● OBJECTIVE
Copy the lines of the listing below word for word, from the line with "Click the 18:00" to the line with "pos(333,14)", including both of those lines.

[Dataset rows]
>>

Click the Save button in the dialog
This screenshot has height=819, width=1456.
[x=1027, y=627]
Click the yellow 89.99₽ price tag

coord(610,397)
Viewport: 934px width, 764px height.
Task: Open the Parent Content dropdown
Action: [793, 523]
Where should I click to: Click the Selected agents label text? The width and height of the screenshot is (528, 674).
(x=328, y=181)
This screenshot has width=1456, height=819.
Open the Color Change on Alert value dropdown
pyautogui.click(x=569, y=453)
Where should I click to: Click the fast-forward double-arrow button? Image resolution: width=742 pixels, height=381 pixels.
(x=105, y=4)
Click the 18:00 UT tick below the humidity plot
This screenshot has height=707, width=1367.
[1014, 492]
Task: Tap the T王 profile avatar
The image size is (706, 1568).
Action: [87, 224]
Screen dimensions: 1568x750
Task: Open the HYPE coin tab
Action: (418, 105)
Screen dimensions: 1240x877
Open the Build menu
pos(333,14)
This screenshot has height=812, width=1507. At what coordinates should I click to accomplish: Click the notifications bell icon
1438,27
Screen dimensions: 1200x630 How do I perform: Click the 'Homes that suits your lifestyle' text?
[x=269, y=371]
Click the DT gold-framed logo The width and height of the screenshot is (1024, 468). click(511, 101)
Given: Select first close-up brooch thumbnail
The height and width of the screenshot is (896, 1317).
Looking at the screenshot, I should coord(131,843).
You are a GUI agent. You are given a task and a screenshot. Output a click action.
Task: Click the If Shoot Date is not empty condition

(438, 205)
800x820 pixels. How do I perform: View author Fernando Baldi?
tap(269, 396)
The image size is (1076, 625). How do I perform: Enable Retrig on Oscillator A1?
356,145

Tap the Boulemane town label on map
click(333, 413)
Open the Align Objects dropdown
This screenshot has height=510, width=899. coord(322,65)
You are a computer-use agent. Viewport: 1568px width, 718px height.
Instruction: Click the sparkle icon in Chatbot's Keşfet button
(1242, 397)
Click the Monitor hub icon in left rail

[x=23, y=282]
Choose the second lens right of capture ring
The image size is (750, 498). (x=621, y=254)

<<

● RESULT FOR THIS EXERCISE
Click the 18:00 UT tick below the humidity plot
This screenshot has height=707, width=1367.
[1014, 492]
Task: Tap the T王 profile avatar
The image size is (706, 1568).
Action: [87, 224]
Screen dimensions: 1568x750
Task: Open the HYPE coin tab
Action: (418, 105)
Screen dimensions: 1240x877
Open the Build menu
pos(333,14)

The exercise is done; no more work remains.